> _ARTICLE_
The Government are committed to ensuring that employers are penalised if they fail to pay the national minimum wage to their workers. On 7 March this year we increased the penalty percentage from 50% of total underpayments owed to workers to 100% and the maximum penalty from £5,000 to £20,000. The Bill goes further: it sets the maximum penalty to apply on a per-worker rather than per-notice basis.
Finally on employment, I know that there are strong views in this House on zero-hours contracts. Used correctly, I believe that such contracts support business flexibility and they are often welcomed by those employed on them. Recent research carried out by the Chartered Institute of Personnel and Development suggests workers on zero-hours contracts are more content than their counterparts in permanent employment. However, we want to make sure that these contracts are not abused and we recognise that exclusivity clauses sometimes included in zero-hours contracts are wrong, as they prevent people seeking work elsewhere. This is not in line with free-market or any other type of economics. I am pleased that the Bill addresses the problem by making such clauses invalid.
Finally, I turn to the subject of pubs. In my immediate family there are five adult males and me. That fact has many important consequences, one of which is that the majority view of the family is very much in favour of pubs. The pub industry makes a significant contribution to the UK economy. It is made up of many small businesses run by hard-working people and employs hundreds of thousands of people. While it is an industry which has suffered due to societal change, it contributes substantially to community spirit and cohesion, and it is one that we want to see grow and flourish.
The Bill will address the imbalance in bargaining power between pub-owning companies and their tied tenants to ensure that the latter are treated fairly and are no worse off than they would be if they were free of tie. For the first time, tied tenants will have a statutory code that they can rely on, based on the industry’s own voluntary code. It will be enforced by an independent adjudicator, who will have real sanctions at his or her disposal.
Noble Lords will be aware that this issue has a long history. Over the course of a decade there have been four Select Committee investigations into unfairness in the relationship between pub-owning businesses and their tenants. The Government have received, and continue to receive, a huge amount of correspondence from tenants about problems in their relationship with their pub-owning business. Research by the Campaign for Real Ale appears to show that 57% of tenants tied to large pub companies earn less than £10,000 per year, compared with just 25% of tenants who are free of tie.
Industry self-regulation has brought a number of improvements, and there is evidence that there is much responsible practice in this industry, yet some tied tenants continue to face unfair treatment and hardship. The Government gave self-regulation ample opportunity to succeed but the truth is that it has not delivered.
Noble Lords will know that there was much lively debate on this subject in the other place. Members there voted against the Government to include in the Bill a market rent only option. This provision requires large pub-owning companies to offer their tied tenants the right to go free of tie in certain circumstances. The Government resisted this proposal partly on the basis that it could have unintended consequences for the sector. However, we recognise that a majority of Members in the other place believe strongly that pub-owning companies need the threat of tenants going free of tie before they will offer their tenants a fair tied deal. The elected Chamber has spoken by voting this into the Bill and the Government have listened.

> _OBJECTIVE_
List every percentage that appears in the speech above. The material that follows has no connection to the speech above.

> _STORED ROWS_
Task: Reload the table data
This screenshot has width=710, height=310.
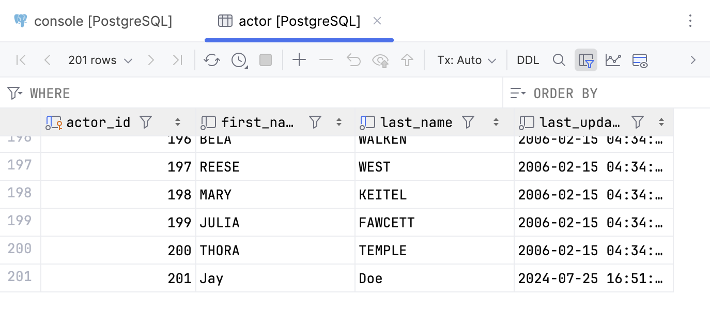Action: 211,60
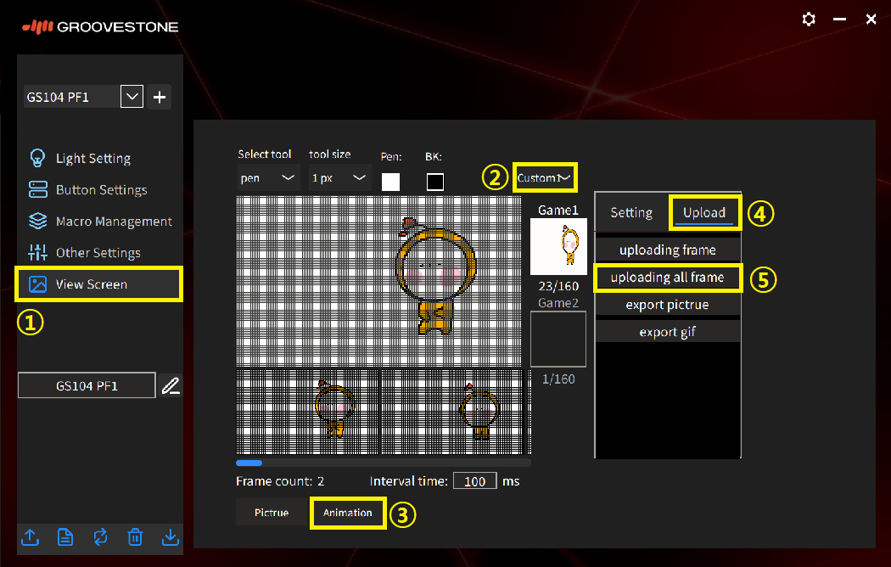
Task: Switch to the Upload tab
Action: [704, 213]
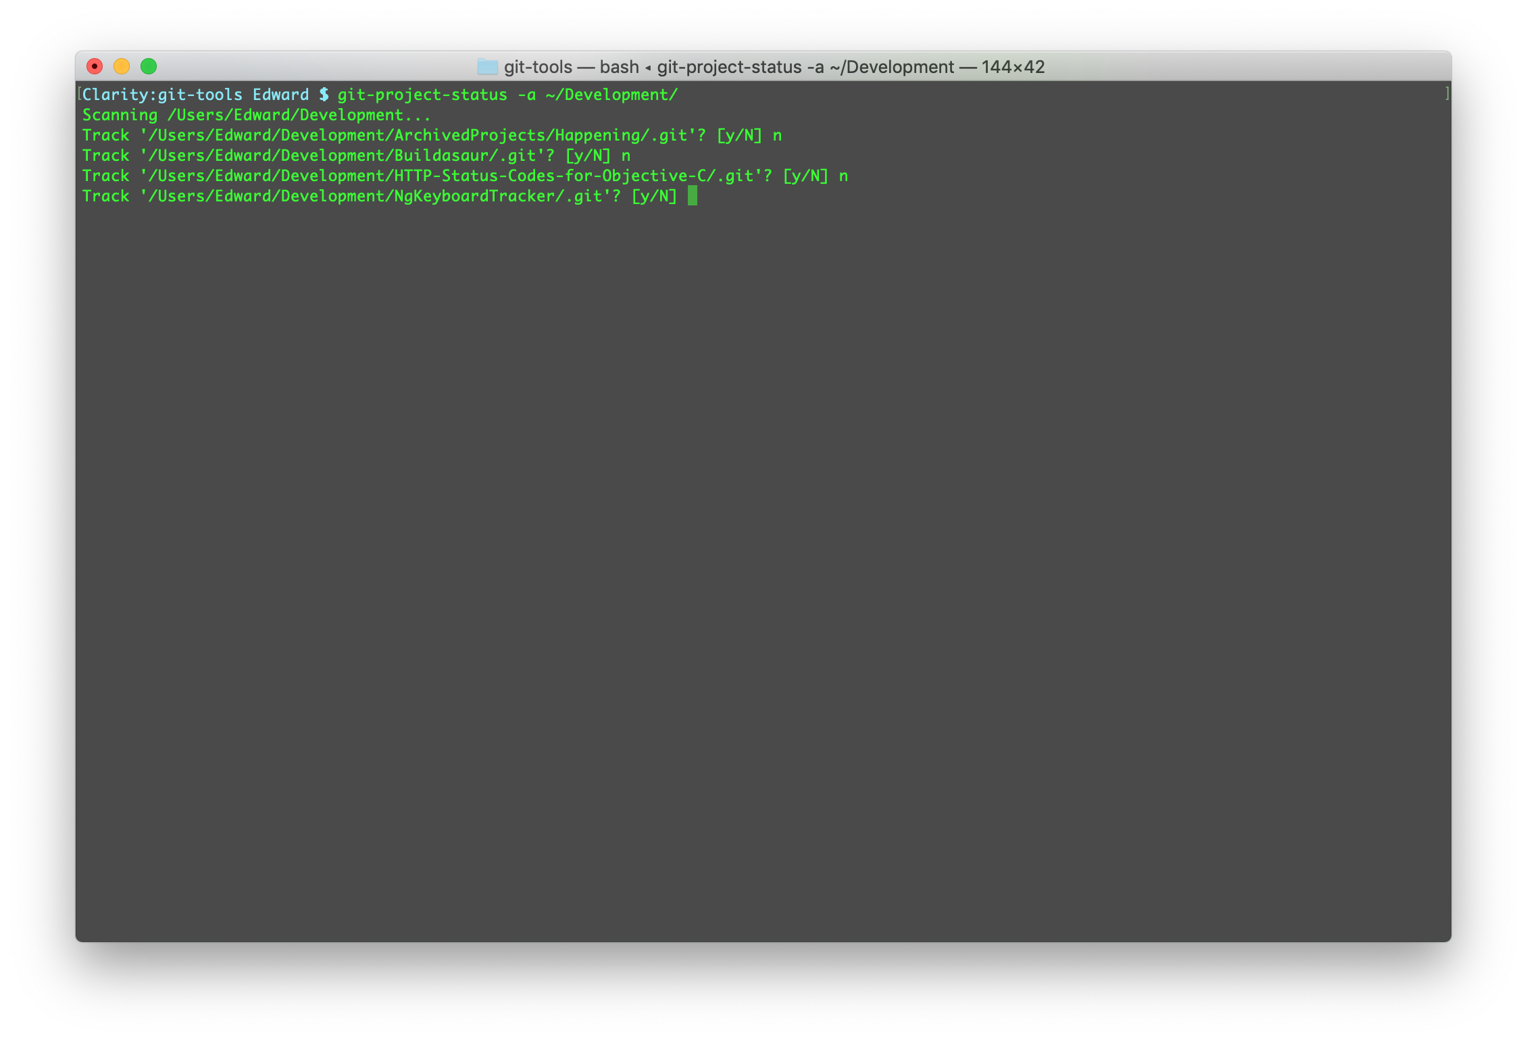The image size is (1527, 1042).
Task: Click the [y/N] prompt on NgKeyboardTracker line
Action: 654,196
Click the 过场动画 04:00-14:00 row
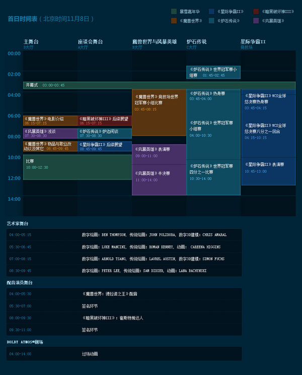 [124, 354]
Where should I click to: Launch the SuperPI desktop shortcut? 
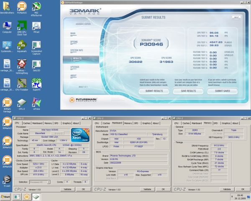click(37, 82)
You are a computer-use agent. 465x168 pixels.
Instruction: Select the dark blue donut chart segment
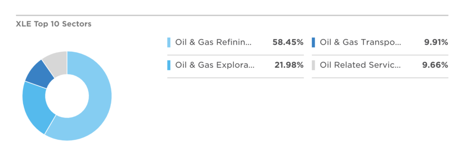pyautogui.click(x=39, y=73)
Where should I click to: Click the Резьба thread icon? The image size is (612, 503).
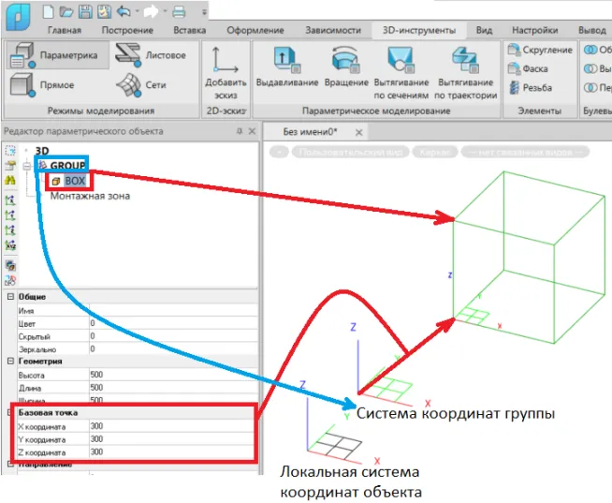(514, 87)
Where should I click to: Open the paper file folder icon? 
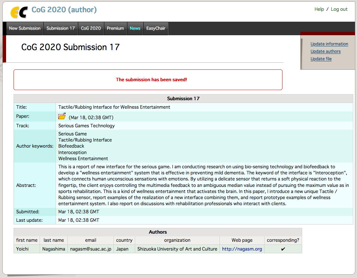click(62, 116)
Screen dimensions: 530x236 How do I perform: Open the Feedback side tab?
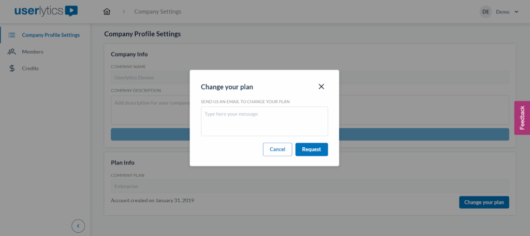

> _REPLY TO THE TASK_
50%, 100%, 57%, 25%